Indonesia resmi punya kilang minyak terbesar! Dengan investasi Rp123 triliun, RDMP Balikpapan siap pangkas impor BBM dan hemat devisa negara hingga Rp60 triliun per tahun. Cek dampaknya bagi ekonomi kita
TITIKNOL.ID, BALIKPAPAN – Presiden Republik Indonesia, Prabowo Subianto, secara resmi meresmikan megaproyek Refinery Development Master Plan (RDMP) Pertamina di Kota Balikpapan, Kalimantan Timur, pada Senin (12/1/2026).
Proyek ini merupakan fasilitas pengolahan minyak mentah terbesar di Indonesia dengan standar kualitas Euro V, yang menjadi tonggak baru dalam penguatan ketahanan energi nasional.
Peresmian dilakukan secara simbolis dengan penekanan tombol oleh Presiden Prabowo, didampingi oleh Mensesneg Prasetyo Hadi, Menteri Infrastruktur dan Pembangunan Kewilayahan Agus Harimurti Yudhoyono, Menteri ESDM Bahlil Lahadalia, serta Direktur Utama Pertamina Simon Aloysius Mantiri.
“Dengan mengucap bismillahirrahmanirrahim, pada sore hari ini, Senin 12 Januari 2026, saya Prabowo Subianto, Presiden Republik Indonesia, meresmikan infrastruktur energi terintegrasi Pertamina RDMP Balikpapan,” ujar Presiden Prabowo Subianto dalam sambutannya.

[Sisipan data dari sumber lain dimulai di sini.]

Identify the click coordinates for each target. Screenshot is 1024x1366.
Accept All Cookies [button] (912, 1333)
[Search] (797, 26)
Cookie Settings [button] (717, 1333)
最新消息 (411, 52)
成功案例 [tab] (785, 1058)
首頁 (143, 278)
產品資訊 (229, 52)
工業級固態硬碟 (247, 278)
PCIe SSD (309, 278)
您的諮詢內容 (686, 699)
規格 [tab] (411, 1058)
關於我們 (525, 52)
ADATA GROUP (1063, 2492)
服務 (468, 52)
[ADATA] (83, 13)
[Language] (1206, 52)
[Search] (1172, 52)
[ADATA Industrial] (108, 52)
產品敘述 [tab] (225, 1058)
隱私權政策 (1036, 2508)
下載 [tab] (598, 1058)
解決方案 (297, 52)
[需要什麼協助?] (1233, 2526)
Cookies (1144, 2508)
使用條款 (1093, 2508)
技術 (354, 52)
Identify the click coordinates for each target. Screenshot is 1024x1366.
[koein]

Visi Kemandirian Energi Dalam pidatonya, Presiden Prabowo menegaskan bahwa beroperasinya RDMP Balikpapan adalah langkah nyata menuju kedaulatan energi.
Ia mengapresiasi kerja keras seluruh pihak yang terlibat dalam menyelesaikan Proyek Strategis Nasional (PSN) ini.
“Saya menyambut dengan bahagia dan bangga atas apa yang kita capai hari ini. Ini adalah prestasi penting bagi bangsa. Energi kita tidak boleh bergantung pada pihak luar; kita harus merdeka dan kita mampu mengelolanya sendiri sebagai bangsa,” tegas Prabowo Subianto.

Dongkrak Kapasitas dan Hemat Devisa Menteri ESDM Bahlil Lahadalia memaparkan bahwa proyek RDMP ini meningkatkan kapasitas pengolahan kilang secara signifikan, dari 260 ribu barel menjadi 360 ribu barel per hari.
Peningkatan kapasitas sebesar 100 ribu barel ini diproyeksikan mampu menghemat devisa negara hingga Rp60 triliun.
“Ini adalah RDMP terbesar di Indonesia. Selain meningkatkan produksi bensin hingga 5,8 juta kiloliter per tahun, kilang ini menghasilkan bahan bakar standar Euro 5 yang lebih ramah lingkungan, sejalan dengan agenda Net Zero Emission,” jelas Bahlil.
Investasi Strategis dan Teknologi Mutakhir Megaproyek dengan nilai investasi mencapai Rp123 triliun ini mencakup modernisasi menyeluruh pada kilang eksisting, mulai dari sistem penerimaan minyak mentah hingga penguatan rantai pasok.
Salah satu keunggulan utama RDMP Balikpapan adalah fasilitas Residual Fluid Catalytic Cracking (RFCC) Complex.
Teknologi ini memungkinkan pengolahan residu minyak menjadi produk bernilai tambah tinggi, seperti LPG, produk petrokimia (propilena dan sulfur), serta BBM berkualitas tinggi.
Pemerintah optimistis keberadaan RDMP Balikpapan tidak hanya akan memperkokoh ketahanan energi, tetapi juga memicu hilirisasi industri petrokimia yang memberikan nilai tambah maksimal bagi sumber daya alam Indonesia.